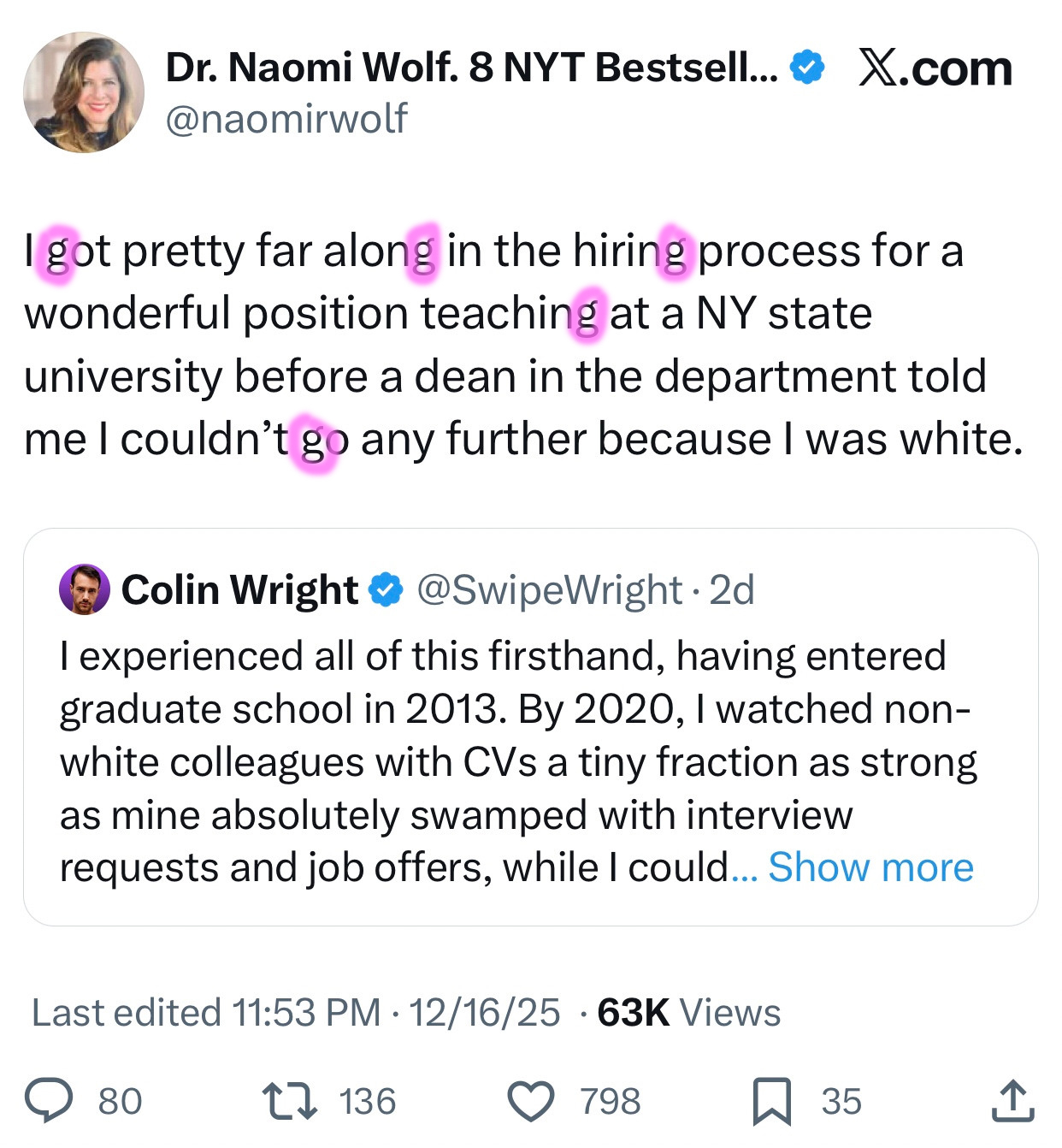Open the @SwipeWright handle

549,589
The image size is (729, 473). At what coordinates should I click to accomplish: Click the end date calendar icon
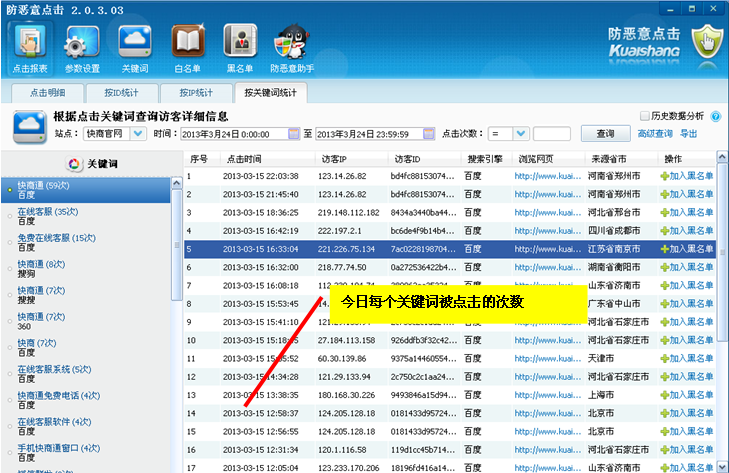coord(429,134)
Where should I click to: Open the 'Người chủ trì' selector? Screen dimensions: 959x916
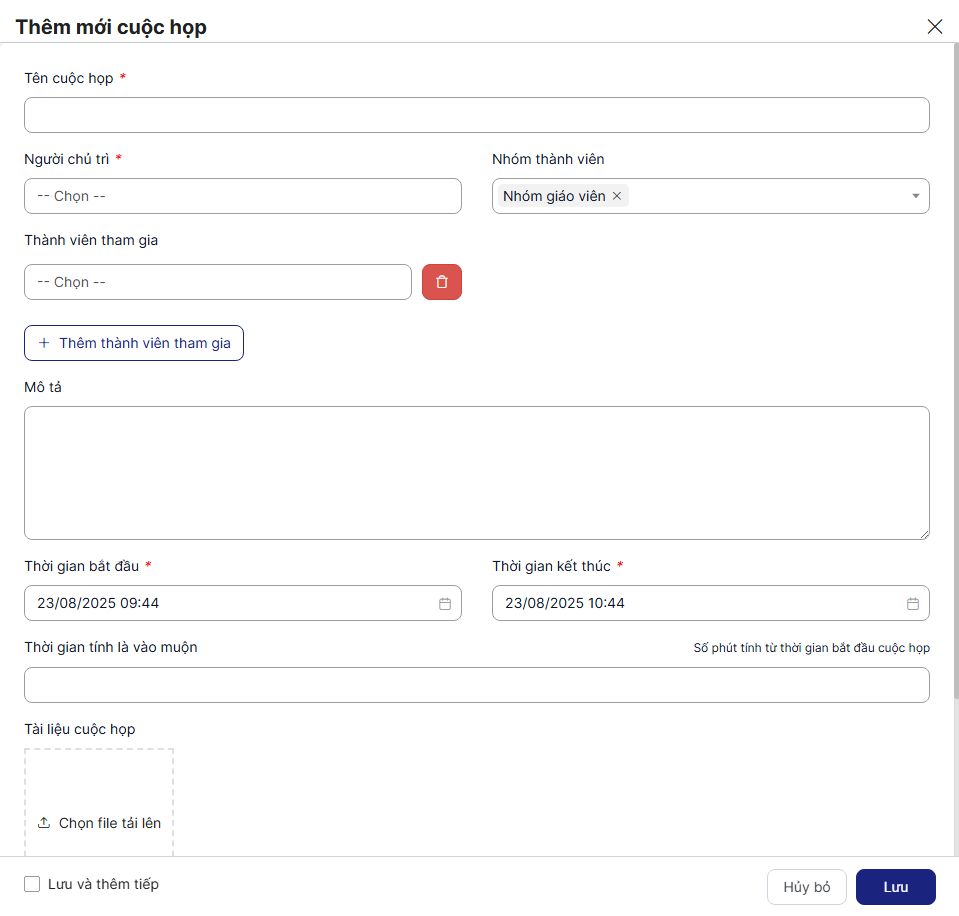tap(242, 196)
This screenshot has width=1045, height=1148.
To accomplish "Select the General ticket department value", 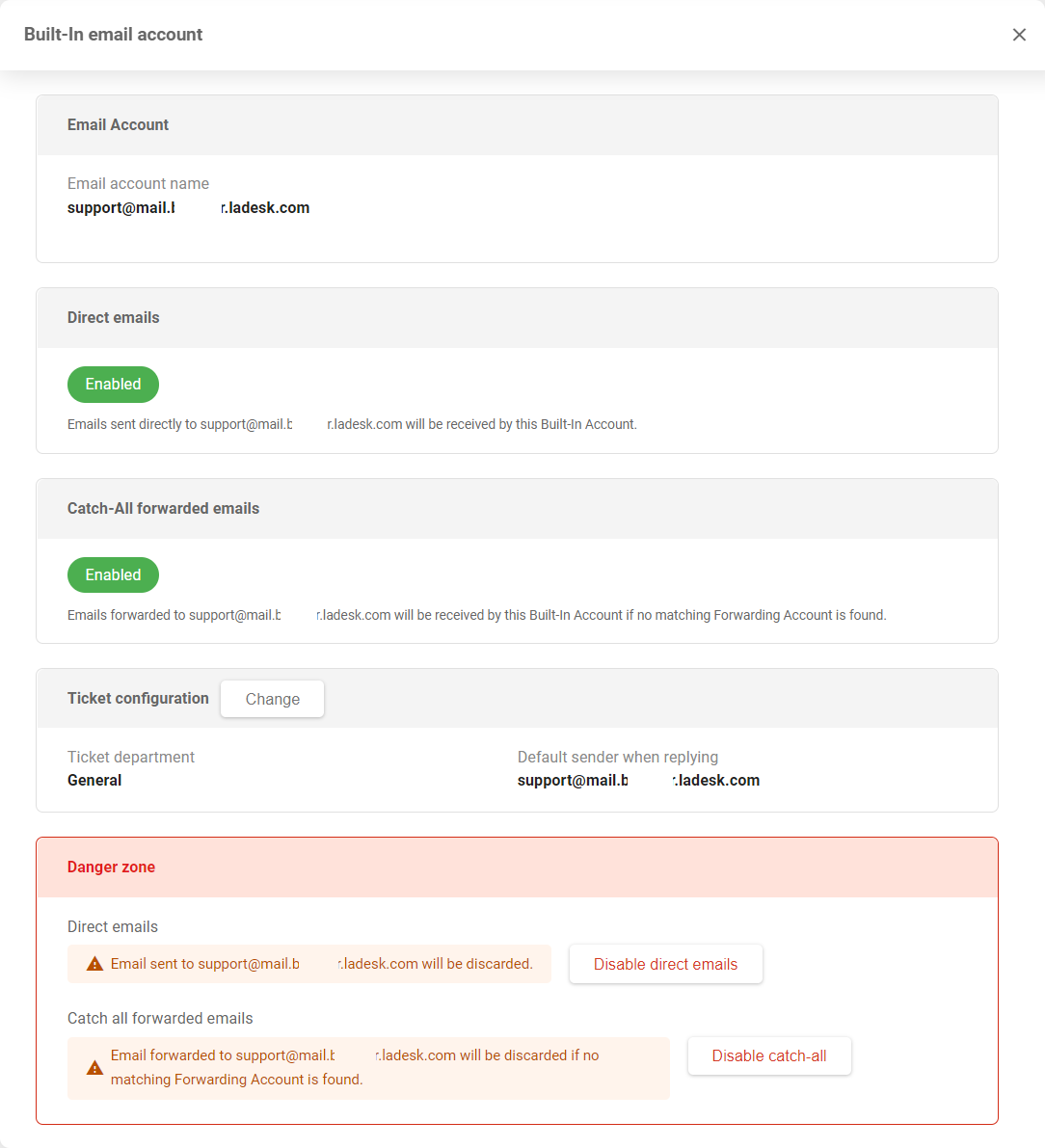I will click(94, 781).
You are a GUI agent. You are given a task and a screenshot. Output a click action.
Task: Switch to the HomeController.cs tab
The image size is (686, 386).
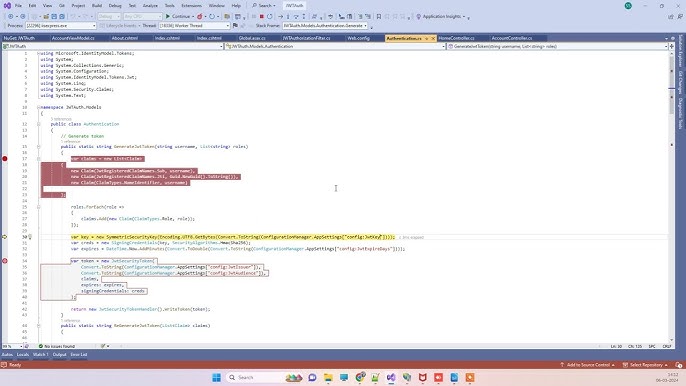tap(456, 38)
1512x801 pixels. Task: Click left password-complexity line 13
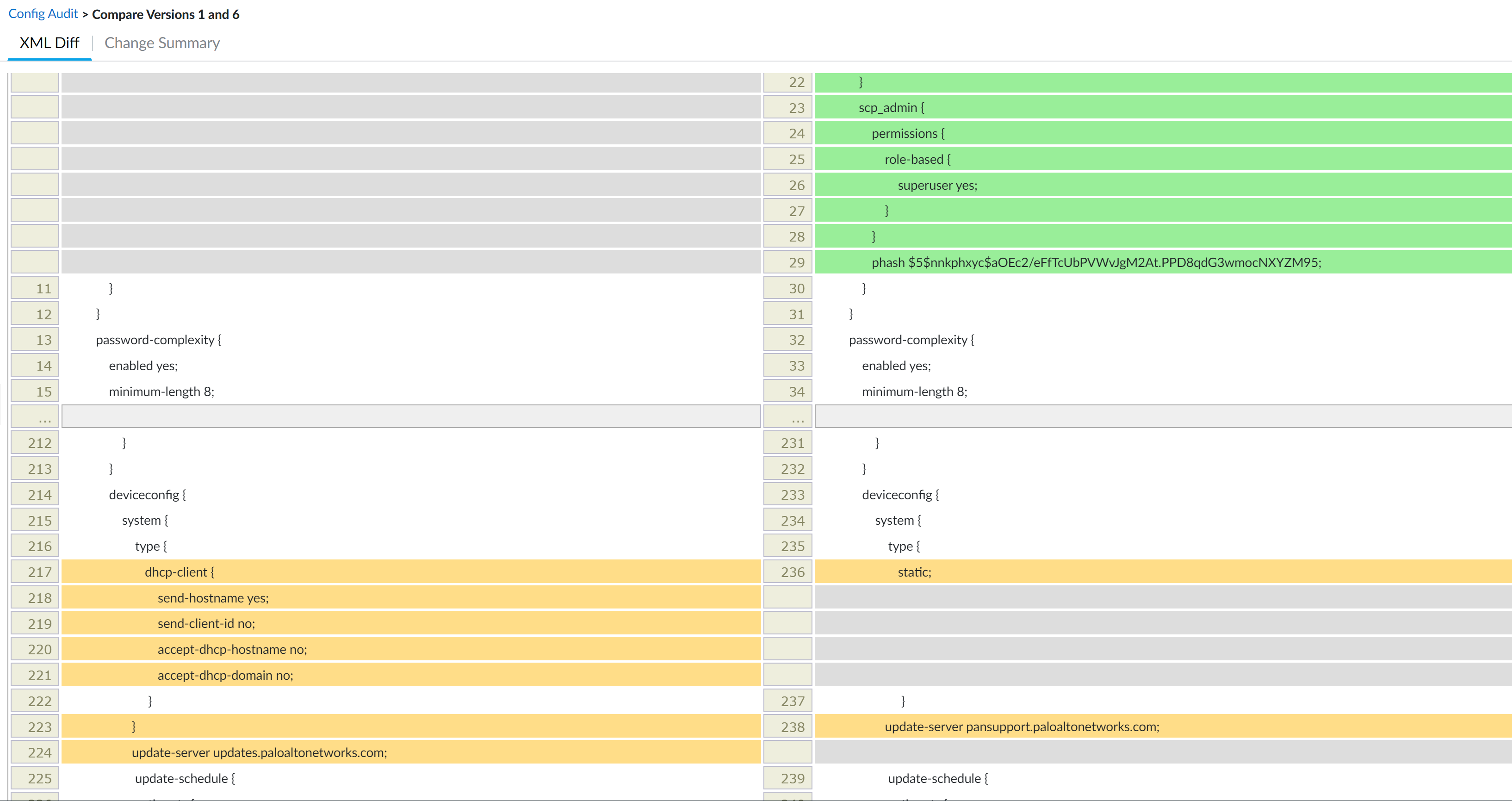click(159, 340)
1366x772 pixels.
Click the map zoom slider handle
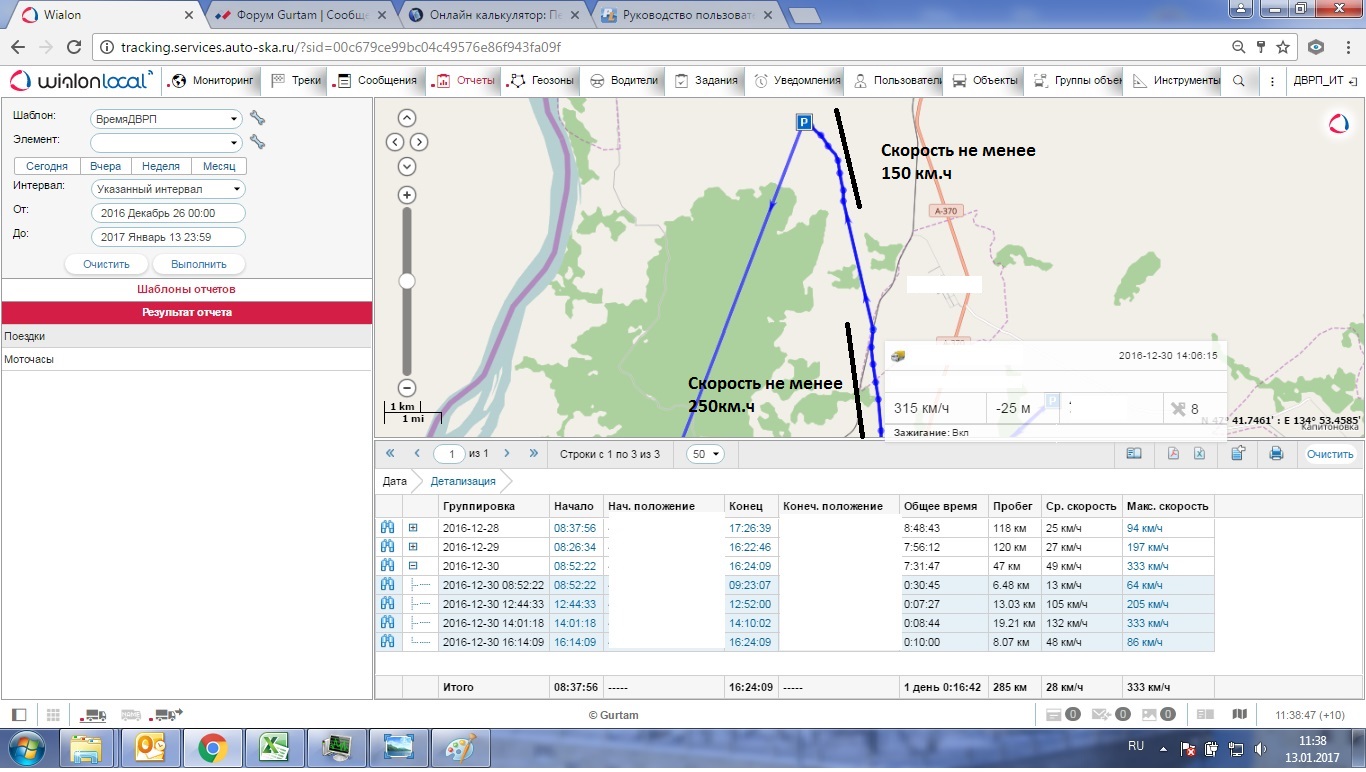click(407, 282)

*AIM OF THE EXERCISE*:
Return each line in the rows above that contains the string "pixels". Case counts.

*SOLVED EXERCISE*:
1512x801 pixels. Task: Click left password-complexity line 13
1366x772 pixels.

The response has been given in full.